Warren D. Smith, a Princeton math Ph.D. and voting method researcher, has extensively studied the issue of monotonicity, and calculated that the probability of non-monotonic IRV elections is somewhere in the neighborhood of 10% to 20%. However, when we consider only elections in which IRV yields a different result than ordinary Plurality Voting (i.e. the cases FairVote especially touts as "successes"), then the rate jumps to 25%-36%.

Finally, the report demonstrates a misunderstanding of why non-monotonicity is a problem, citing Samuel Merrill's view that "it would be relatively impossible in an election with large numbers of voters to use nonmonotonicity to a candidate’s advantage."

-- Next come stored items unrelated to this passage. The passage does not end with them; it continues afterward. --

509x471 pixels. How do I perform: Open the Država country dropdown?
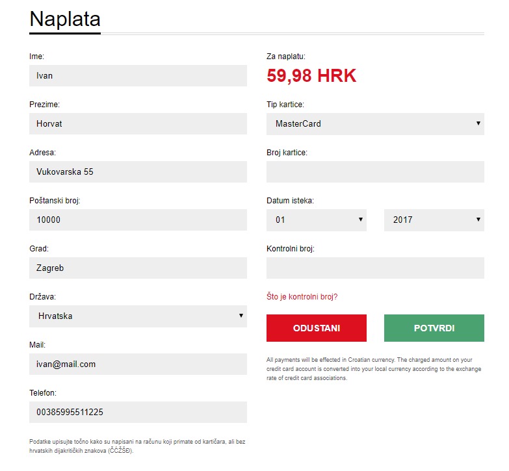tap(138, 316)
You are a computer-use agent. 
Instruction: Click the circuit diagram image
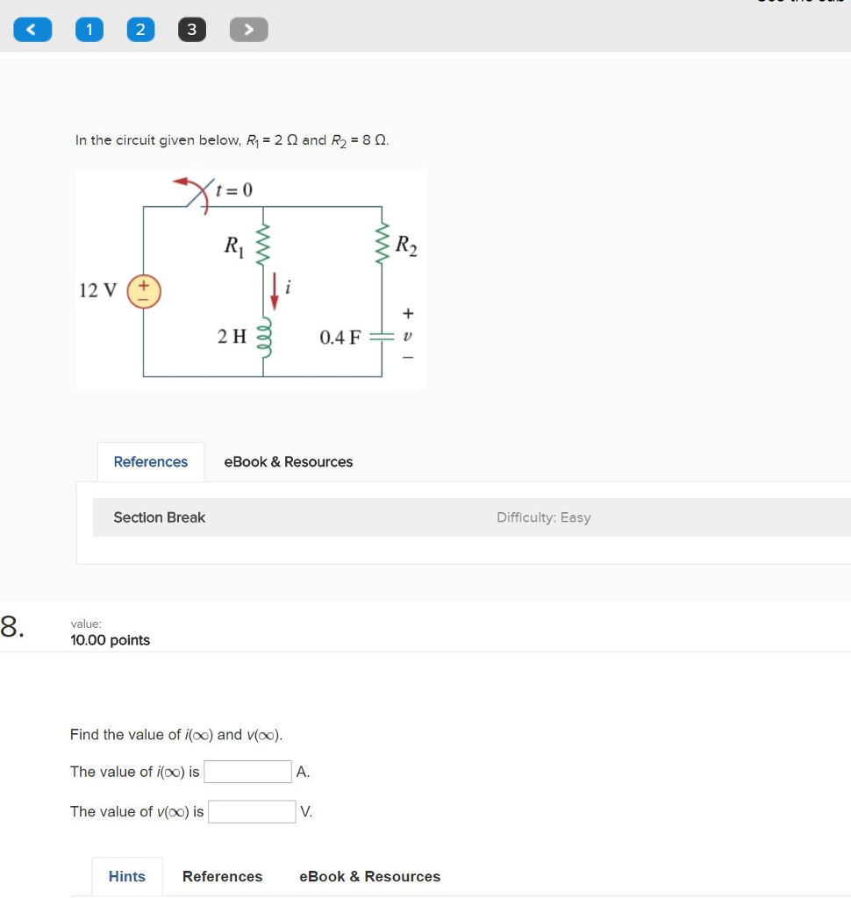(251, 279)
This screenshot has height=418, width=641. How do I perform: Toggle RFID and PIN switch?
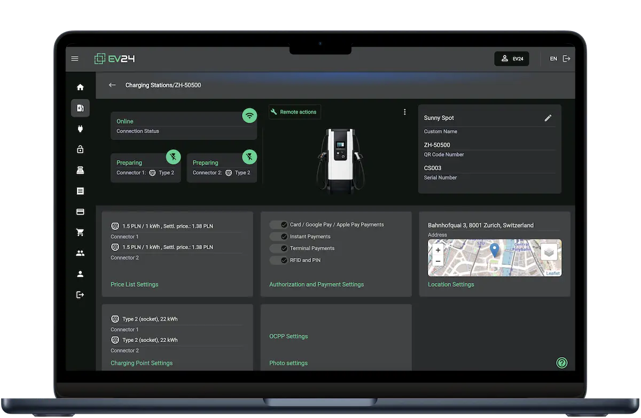[279, 260]
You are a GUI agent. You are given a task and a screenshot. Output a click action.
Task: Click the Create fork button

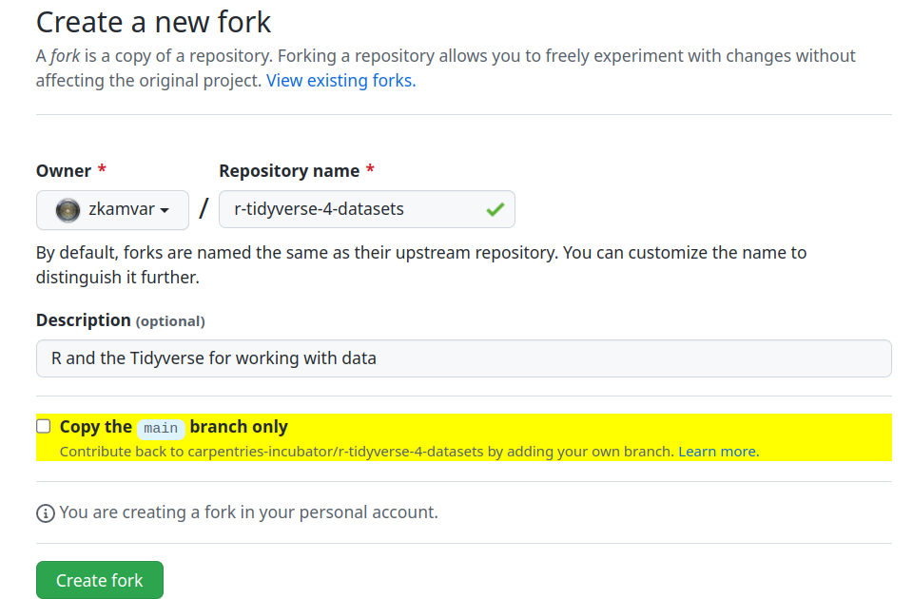99,579
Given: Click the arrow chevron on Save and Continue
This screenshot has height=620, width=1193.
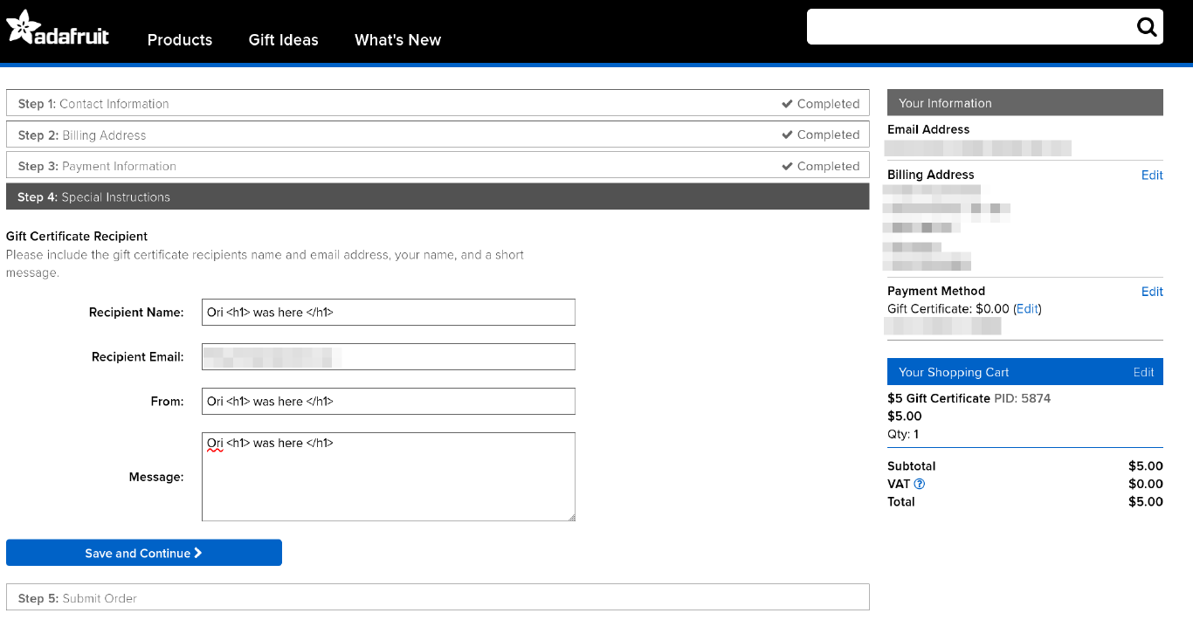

Tactical exploitation is not the problem with non-monotonicity. The problem is that a non-monotonic election pair gives us 100% mathematical certainty that IRV elects the wrong candidate in at least one of the two "mirror image" election scenarios. It is impossible to know for sure whether it is in the actual election, or its hypothetical opposite, so in any non-monotonic IRV election, there is effectively a 50/50 chance that the wrong winner was elected. We have pointed this out to FairVote and others on numerous occasions to no avail.

Summary

This report by the League of Women Voters contains numerous fatal errors. This is the unfortunate consequence of relying on inaccurate information from FairVote.